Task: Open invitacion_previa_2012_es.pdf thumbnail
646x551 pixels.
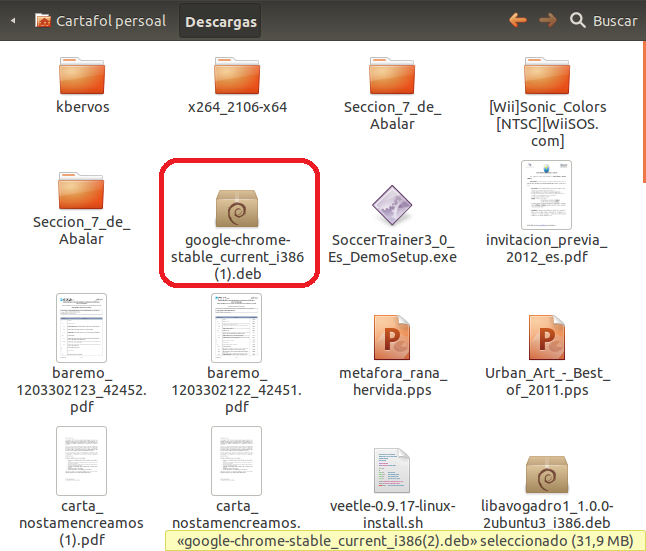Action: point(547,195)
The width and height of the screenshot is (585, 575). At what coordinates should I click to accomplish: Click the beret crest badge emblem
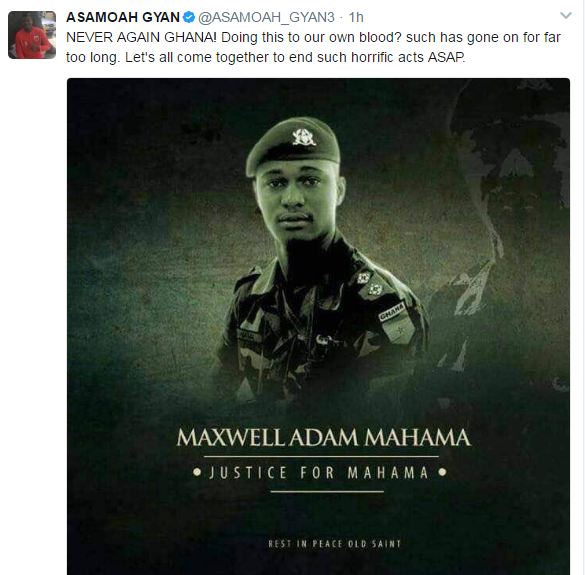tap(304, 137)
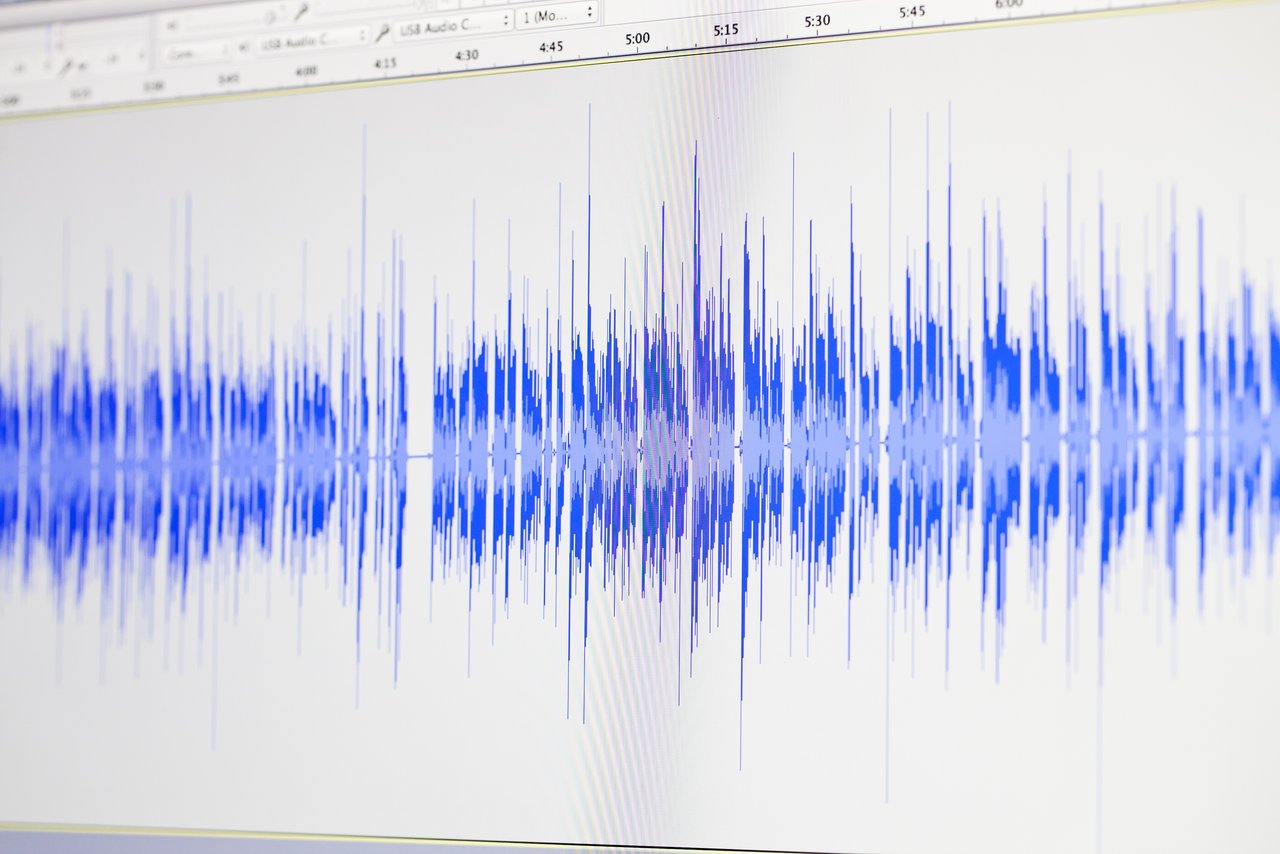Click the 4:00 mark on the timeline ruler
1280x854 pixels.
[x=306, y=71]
==
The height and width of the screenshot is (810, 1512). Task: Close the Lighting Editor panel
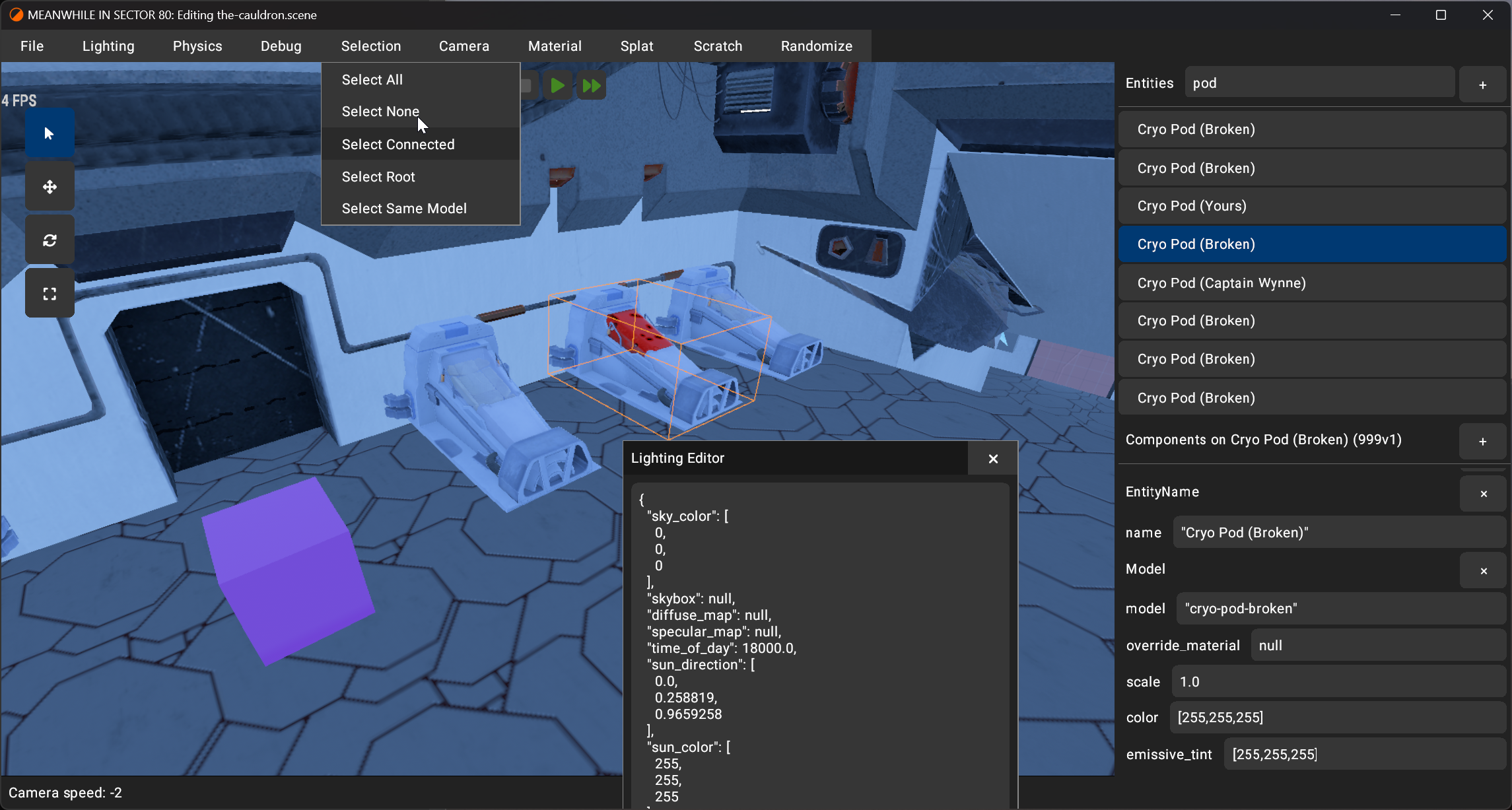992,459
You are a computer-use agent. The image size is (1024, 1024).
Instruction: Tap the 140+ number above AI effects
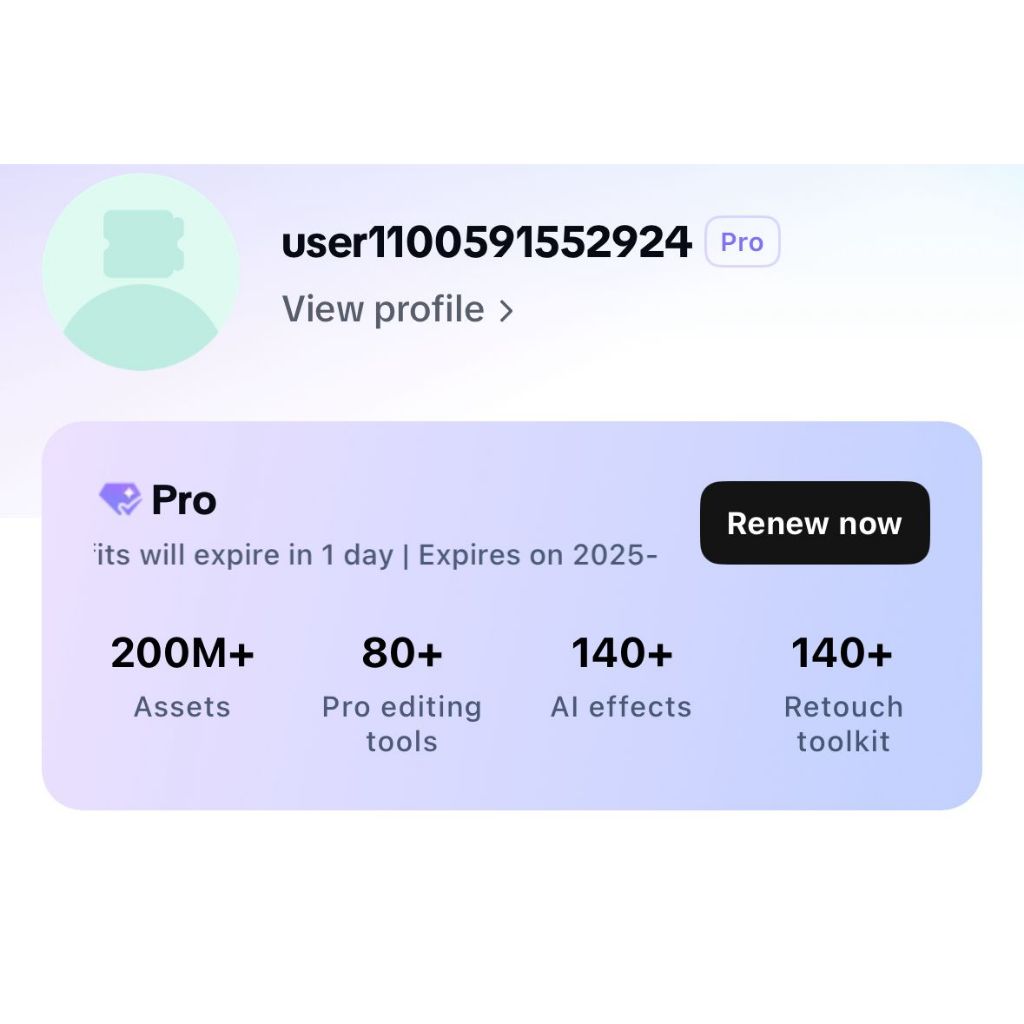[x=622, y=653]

* DIRECTIVE
Copy the part of the listing that opens with the line containing "You are a computer-use" and closes with the line containing "[x=622, y=653]", both lines included. Leave the pictures out of your copy.

* RESPONSE TO THE TASK
You are a computer-use agent. The image size is (1024, 1024).
Instruction: Tap the 140+ number above AI effects
[x=622, y=653]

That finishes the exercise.